Stored records:
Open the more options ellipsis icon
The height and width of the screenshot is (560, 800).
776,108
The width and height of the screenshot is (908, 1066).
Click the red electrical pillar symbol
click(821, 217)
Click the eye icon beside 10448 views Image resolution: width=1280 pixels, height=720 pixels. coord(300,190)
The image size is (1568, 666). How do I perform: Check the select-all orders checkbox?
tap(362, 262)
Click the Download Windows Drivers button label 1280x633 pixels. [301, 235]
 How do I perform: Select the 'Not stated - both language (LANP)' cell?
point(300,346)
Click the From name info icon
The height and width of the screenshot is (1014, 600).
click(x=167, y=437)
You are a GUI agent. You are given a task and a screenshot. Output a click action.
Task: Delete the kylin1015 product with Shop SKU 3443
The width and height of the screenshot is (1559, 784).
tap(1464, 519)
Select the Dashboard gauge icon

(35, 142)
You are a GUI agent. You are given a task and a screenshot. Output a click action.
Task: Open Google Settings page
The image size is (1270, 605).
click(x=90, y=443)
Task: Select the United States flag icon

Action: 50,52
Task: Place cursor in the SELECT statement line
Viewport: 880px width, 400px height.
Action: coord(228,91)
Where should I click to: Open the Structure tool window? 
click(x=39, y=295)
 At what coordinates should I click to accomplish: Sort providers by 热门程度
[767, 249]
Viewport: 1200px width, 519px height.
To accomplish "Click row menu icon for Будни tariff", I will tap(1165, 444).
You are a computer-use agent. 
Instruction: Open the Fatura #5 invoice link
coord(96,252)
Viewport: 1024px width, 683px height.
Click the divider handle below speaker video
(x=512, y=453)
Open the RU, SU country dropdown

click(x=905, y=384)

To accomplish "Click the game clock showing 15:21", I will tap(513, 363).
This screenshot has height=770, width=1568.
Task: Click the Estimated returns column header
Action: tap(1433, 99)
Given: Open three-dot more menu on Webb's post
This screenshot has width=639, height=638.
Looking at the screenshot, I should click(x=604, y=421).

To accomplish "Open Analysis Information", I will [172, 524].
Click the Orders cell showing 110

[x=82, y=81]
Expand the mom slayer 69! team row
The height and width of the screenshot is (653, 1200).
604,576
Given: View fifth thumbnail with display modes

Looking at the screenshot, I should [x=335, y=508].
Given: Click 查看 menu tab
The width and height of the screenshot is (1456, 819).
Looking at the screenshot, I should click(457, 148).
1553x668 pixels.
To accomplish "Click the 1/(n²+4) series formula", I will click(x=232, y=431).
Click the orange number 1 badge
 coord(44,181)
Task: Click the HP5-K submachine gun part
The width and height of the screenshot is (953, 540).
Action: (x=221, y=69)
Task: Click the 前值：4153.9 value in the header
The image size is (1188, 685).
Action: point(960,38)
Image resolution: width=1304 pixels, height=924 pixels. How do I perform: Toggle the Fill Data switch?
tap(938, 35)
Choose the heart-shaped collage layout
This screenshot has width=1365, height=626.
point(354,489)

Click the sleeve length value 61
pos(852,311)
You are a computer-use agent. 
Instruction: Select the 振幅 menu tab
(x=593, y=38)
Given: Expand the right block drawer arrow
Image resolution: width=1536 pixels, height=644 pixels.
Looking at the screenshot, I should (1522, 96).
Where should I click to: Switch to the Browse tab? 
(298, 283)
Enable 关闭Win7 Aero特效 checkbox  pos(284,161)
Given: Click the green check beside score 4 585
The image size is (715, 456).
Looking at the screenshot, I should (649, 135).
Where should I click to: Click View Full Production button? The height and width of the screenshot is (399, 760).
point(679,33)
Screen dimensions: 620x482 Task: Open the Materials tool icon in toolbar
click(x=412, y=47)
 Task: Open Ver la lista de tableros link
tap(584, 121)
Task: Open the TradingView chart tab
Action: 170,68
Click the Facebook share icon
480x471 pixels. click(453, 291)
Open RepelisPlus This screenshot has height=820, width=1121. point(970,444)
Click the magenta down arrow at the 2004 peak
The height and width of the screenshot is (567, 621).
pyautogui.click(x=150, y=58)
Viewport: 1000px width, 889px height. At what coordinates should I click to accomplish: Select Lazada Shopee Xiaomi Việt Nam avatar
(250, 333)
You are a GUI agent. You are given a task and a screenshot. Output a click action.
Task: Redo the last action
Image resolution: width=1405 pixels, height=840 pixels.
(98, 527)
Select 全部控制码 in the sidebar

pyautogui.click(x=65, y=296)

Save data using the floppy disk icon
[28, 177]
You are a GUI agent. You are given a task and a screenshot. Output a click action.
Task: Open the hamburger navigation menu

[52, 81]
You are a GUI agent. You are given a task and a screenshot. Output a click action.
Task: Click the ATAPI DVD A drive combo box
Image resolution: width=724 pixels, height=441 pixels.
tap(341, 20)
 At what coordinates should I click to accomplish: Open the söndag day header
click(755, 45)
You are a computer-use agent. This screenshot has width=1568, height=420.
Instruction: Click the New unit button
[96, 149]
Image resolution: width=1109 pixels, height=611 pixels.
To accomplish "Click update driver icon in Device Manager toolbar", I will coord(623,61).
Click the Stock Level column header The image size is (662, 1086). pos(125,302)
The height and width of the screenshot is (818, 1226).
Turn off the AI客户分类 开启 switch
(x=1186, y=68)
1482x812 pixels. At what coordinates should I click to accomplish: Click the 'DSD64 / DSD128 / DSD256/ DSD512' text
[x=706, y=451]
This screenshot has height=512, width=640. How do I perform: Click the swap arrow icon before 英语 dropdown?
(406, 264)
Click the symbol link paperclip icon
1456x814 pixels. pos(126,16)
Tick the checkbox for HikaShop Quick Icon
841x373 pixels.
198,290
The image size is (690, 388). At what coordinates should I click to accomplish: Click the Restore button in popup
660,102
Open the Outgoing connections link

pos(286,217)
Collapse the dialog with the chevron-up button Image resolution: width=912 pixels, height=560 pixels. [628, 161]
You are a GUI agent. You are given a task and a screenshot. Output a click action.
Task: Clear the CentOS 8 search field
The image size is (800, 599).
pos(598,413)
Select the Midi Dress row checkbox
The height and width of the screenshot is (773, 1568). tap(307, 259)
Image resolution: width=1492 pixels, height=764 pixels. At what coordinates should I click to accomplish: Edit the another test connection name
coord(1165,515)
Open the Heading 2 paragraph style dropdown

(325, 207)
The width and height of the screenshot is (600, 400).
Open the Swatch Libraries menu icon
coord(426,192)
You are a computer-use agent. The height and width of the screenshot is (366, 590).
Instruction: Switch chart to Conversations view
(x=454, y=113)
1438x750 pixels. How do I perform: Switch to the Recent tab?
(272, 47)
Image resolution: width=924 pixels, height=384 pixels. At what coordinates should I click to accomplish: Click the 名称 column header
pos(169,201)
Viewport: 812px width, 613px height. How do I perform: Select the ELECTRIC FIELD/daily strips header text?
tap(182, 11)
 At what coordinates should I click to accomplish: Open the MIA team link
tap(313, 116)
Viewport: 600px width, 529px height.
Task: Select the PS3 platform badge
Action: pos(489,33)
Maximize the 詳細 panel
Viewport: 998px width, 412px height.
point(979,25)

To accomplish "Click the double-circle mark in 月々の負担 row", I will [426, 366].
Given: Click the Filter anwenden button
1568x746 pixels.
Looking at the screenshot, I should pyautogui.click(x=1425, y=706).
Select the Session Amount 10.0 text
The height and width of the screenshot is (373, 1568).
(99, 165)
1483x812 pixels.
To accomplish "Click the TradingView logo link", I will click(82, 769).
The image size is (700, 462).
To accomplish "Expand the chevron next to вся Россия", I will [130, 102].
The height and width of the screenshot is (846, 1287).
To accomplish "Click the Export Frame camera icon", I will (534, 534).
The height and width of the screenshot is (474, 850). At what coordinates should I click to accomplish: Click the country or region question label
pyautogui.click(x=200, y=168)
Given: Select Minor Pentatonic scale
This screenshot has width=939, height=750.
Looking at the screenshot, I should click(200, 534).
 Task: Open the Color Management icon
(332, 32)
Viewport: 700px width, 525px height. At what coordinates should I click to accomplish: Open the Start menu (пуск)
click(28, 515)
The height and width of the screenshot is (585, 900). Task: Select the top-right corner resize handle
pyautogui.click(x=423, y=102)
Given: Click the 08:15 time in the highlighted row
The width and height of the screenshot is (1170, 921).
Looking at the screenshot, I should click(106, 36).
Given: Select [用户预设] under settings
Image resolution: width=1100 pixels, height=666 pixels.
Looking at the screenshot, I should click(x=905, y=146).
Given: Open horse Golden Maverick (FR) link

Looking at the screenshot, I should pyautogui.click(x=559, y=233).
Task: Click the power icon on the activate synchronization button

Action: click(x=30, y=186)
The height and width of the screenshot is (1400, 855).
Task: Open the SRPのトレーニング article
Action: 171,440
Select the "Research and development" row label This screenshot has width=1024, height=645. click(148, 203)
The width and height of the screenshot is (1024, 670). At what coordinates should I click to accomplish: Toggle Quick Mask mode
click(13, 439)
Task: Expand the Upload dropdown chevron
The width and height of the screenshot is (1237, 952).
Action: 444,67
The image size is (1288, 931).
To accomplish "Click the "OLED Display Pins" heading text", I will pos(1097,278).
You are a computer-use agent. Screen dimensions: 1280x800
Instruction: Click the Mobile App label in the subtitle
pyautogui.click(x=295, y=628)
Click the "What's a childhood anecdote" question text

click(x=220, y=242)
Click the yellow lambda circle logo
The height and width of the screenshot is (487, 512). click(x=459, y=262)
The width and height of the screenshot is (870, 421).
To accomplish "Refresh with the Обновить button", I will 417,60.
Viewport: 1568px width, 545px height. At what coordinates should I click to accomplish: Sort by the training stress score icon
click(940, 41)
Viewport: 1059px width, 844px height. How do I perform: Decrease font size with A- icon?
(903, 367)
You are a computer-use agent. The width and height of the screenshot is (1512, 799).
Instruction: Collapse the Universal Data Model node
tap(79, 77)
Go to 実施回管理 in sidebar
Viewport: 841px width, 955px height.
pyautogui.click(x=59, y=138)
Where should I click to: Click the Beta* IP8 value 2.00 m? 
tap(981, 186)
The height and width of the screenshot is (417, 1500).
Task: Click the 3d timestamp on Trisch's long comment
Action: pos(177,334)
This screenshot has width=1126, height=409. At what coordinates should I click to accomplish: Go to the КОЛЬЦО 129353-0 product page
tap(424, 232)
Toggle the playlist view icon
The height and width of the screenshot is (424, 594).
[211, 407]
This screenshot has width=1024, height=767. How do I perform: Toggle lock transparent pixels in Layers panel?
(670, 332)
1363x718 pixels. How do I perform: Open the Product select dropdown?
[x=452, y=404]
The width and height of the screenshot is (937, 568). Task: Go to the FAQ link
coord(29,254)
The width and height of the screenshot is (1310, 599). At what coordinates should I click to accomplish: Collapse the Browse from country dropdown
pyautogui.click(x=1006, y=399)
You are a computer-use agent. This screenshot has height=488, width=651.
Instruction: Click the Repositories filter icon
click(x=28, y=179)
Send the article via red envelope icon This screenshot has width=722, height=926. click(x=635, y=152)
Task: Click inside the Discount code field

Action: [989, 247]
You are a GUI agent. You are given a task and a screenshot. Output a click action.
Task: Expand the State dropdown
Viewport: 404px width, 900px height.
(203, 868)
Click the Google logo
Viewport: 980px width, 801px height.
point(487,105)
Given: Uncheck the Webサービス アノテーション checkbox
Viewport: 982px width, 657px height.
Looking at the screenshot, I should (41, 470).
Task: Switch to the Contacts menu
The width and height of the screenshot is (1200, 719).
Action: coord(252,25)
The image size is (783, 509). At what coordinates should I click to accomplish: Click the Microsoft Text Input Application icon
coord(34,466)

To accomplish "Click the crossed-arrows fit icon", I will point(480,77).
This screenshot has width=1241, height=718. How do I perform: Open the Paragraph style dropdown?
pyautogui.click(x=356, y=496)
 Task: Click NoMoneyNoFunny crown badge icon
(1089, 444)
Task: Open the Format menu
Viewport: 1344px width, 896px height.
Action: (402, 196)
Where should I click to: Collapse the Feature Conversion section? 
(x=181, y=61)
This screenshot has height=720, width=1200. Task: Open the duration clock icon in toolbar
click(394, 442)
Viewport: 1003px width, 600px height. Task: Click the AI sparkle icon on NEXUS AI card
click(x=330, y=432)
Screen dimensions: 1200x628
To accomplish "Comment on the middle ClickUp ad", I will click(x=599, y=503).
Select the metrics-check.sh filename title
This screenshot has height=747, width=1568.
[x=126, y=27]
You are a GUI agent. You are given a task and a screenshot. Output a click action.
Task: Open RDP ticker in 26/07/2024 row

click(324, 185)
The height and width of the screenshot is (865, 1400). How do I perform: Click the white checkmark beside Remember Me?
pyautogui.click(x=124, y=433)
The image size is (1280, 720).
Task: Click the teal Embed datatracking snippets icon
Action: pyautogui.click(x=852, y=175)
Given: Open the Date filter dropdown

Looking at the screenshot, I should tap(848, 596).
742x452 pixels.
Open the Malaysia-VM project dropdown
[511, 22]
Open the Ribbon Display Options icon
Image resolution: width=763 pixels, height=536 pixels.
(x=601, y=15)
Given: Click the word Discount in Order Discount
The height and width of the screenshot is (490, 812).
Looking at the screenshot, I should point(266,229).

EXERCISE AIM | Show a copy of each line from the data that includes the word "more".

FINISHED TASK |
Open the more options ellipsis icon
Given: Open three-dot more menu on Webb's post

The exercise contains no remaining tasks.